Saya terkadang bingung bin bingung karena permasalahan project schedule.
Sepertinya, keterlambatan bukan hanya melanda pribadi tapi sudah berimbas kepada project.

Saya terkadang bingung bin bingung karena permasalahan project schedule.

Sepertinya, keterlambatan bukan hanya melanda pribadi tapi sudah berimbas kepada project.

Berawal dari perbincangan dgn salah seorang kawan yg bekerja di suatu perusahaan kontraktor Migas.

Beliau menuturkan bh keterlambatan suatu project adalah suatu hal yg biasa.

Aneh? Ya, menurut saya adalah suatu hal yg aneh.

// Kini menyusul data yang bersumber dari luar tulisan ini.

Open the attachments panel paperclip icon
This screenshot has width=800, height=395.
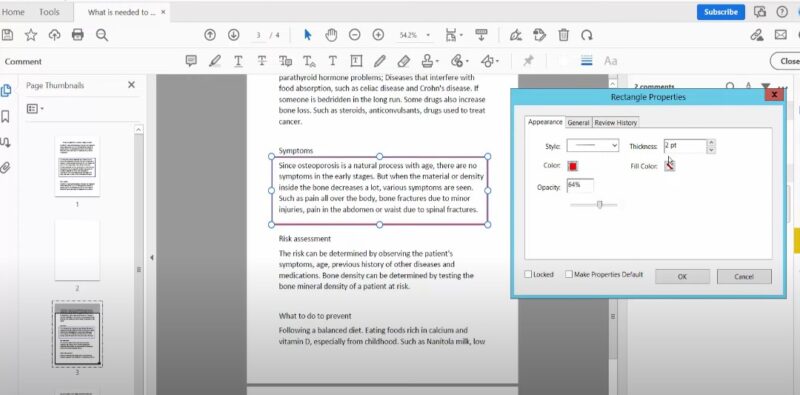tap(6, 167)
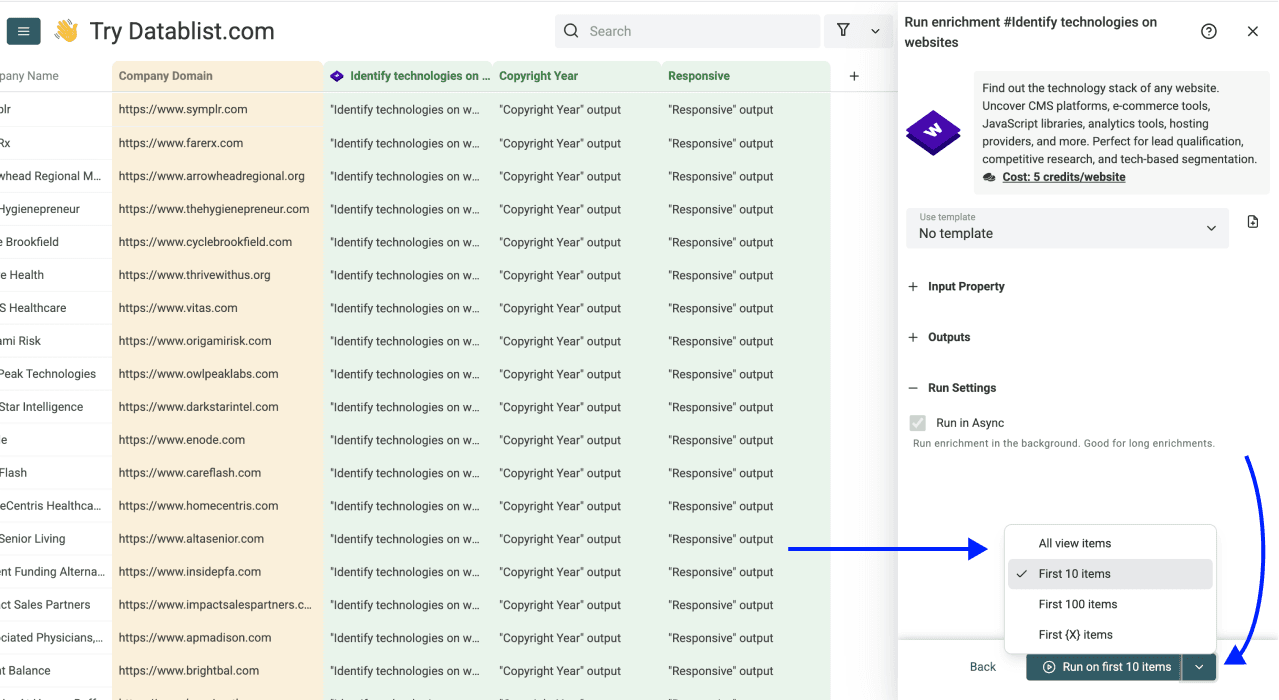Toggle the Run in Async checkbox
Image resolution: width=1279 pixels, height=700 pixels.
pos(917,422)
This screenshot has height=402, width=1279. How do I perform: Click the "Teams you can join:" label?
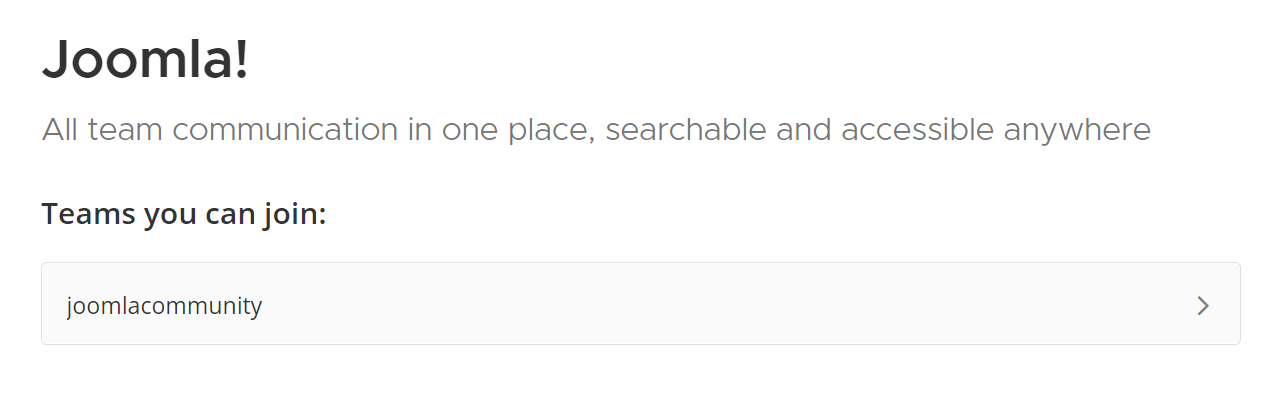pyautogui.click(x=184, y=214)
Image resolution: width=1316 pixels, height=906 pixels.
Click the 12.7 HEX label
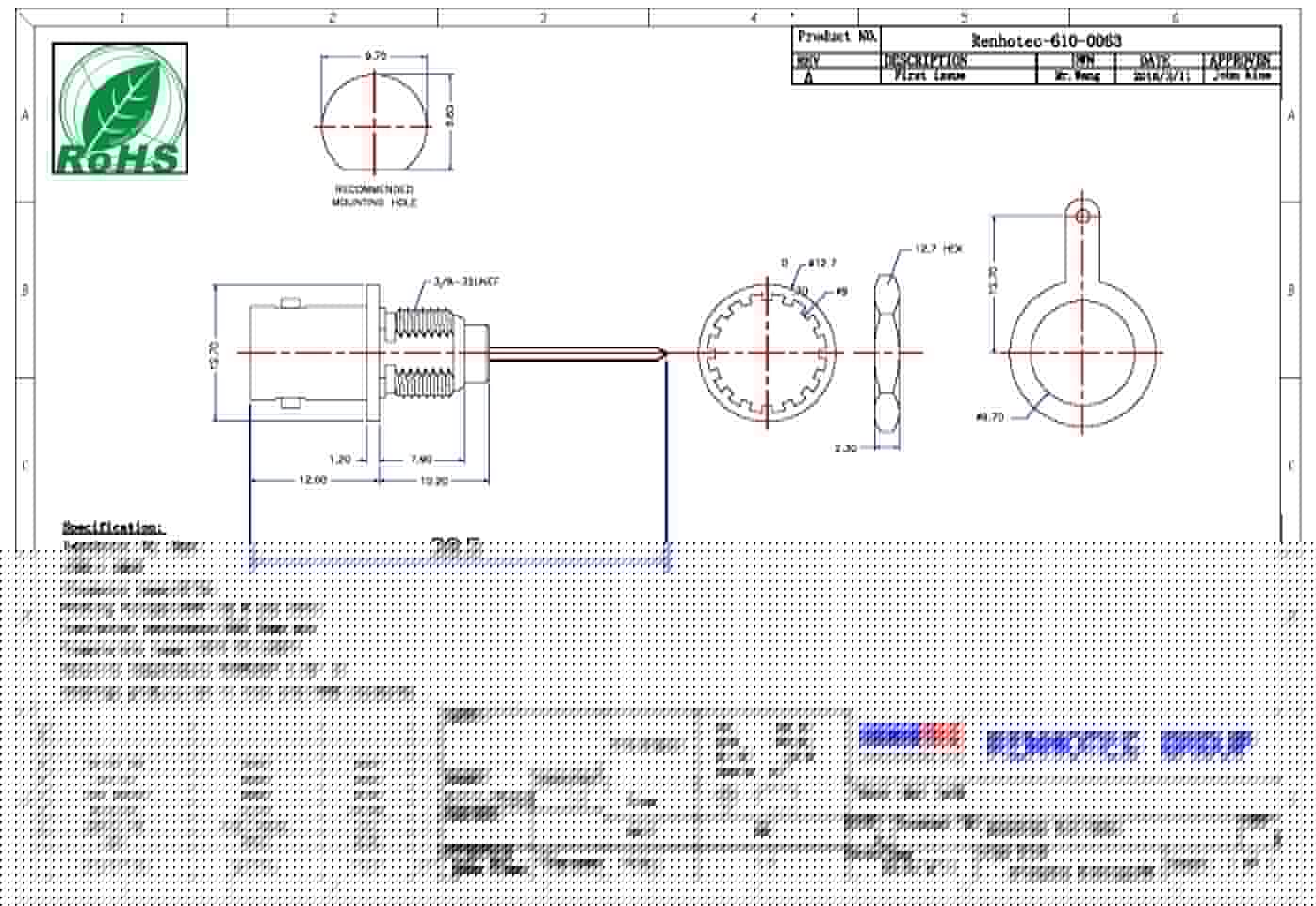pos(938,250)
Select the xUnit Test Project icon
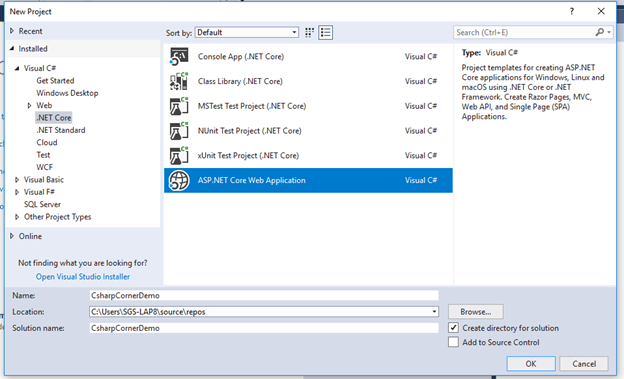Image resolution: width=624 pixels, height=379 pixels. click(179, 155)
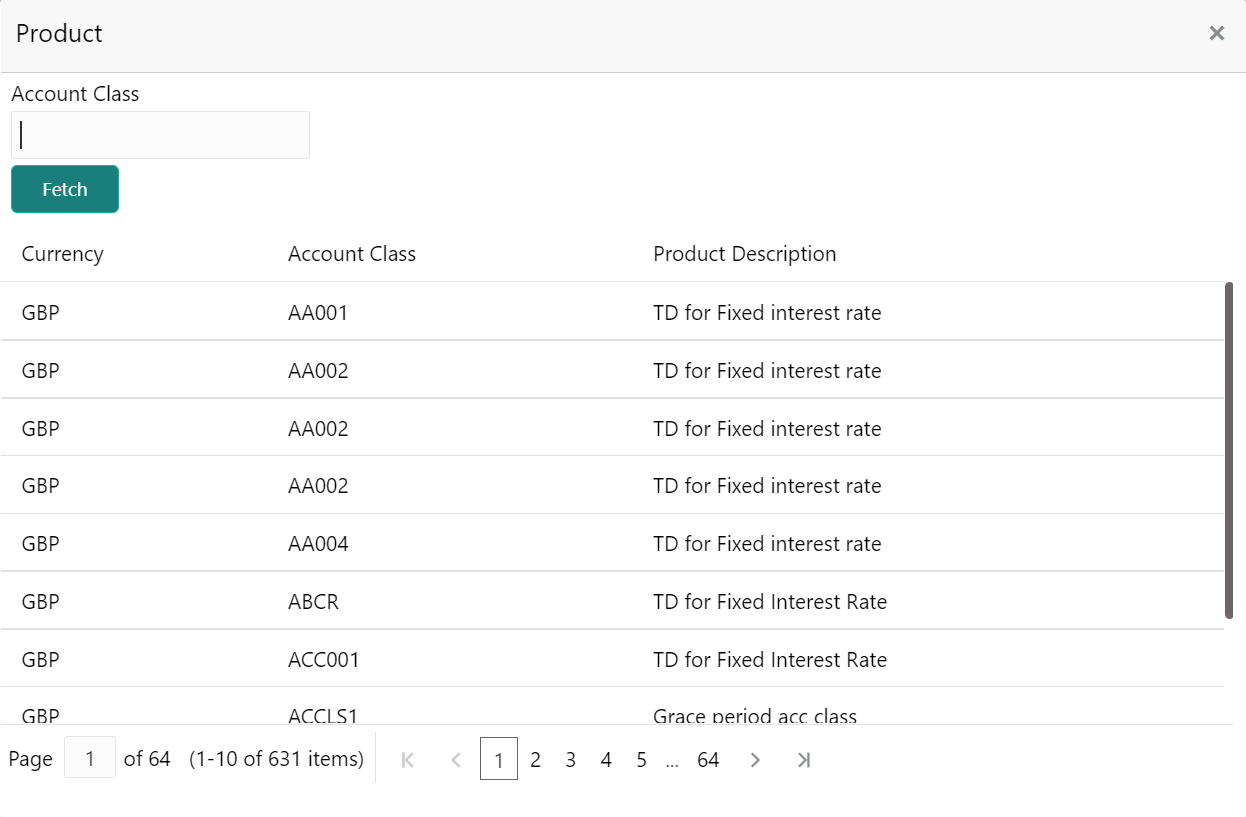Navigate to page 5
The height and width of the screenshot is (817, 1246).
(x=641, y=760)
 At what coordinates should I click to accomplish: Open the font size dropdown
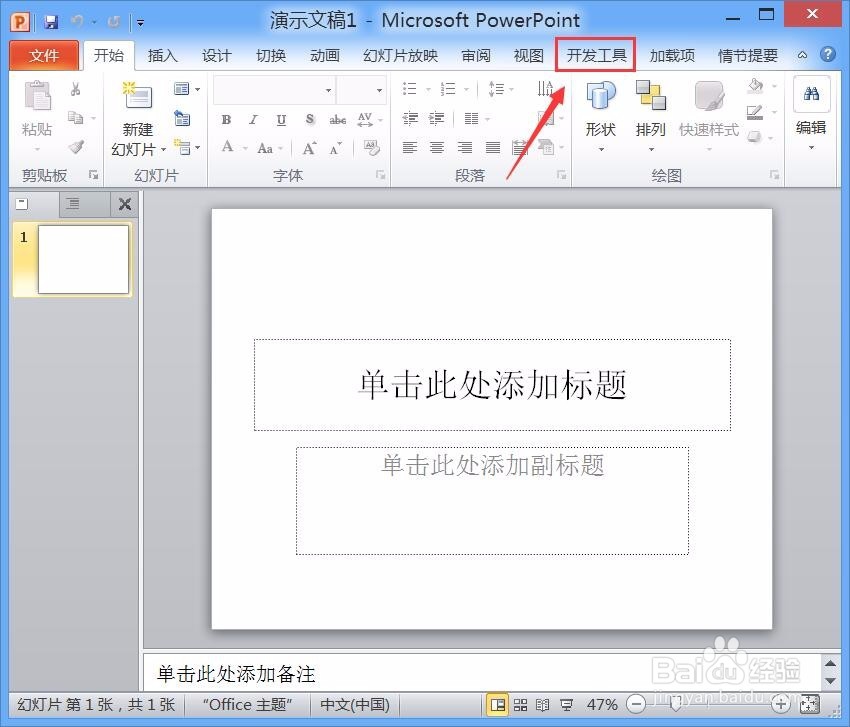(378, 89)
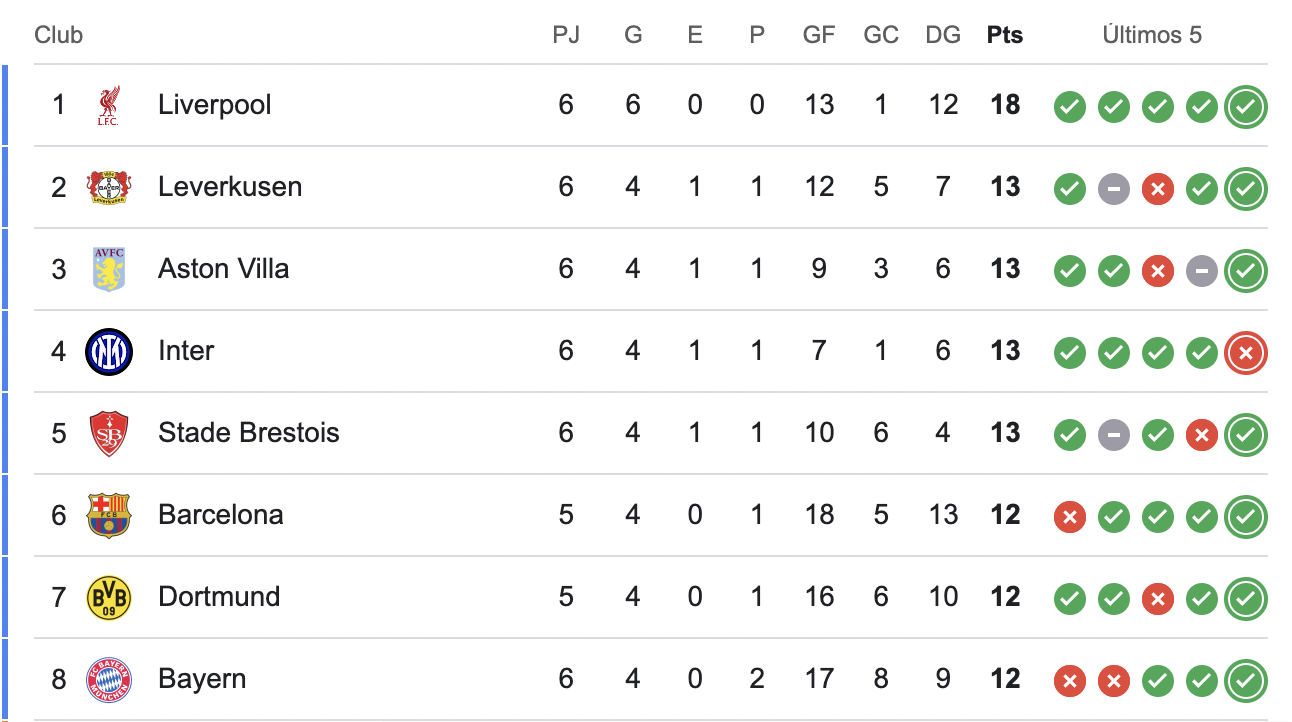
Task: Click the Stade Brestois crest icon
Action: pyautogui.click(x=109, y=433)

Apakah memang keterlambatan itu sudah sedemikian akutnya shg mempunyai pandangan bahwa ‘terlambat itu suatu hal yg biasa’?

Memang, biasanya 3rd party sudah menghitung-hitung dari segi cost bahwa cost yg mereka submit kpd client, lebih kurang sdh meng cover biaya penalty, atas dasar konsekuensi keterlambatan itu.

Tapi apakah setelah itu selesai urusan? Saya rasa tidak krn ada kepercayaan yg dipertaruhkan disini.

Dengan track record seperti ini, dalam project2 berikutnya kemungkinan besar client tdk akan mengundang perusahaan ybs kedalam tender2 pekerjaannya.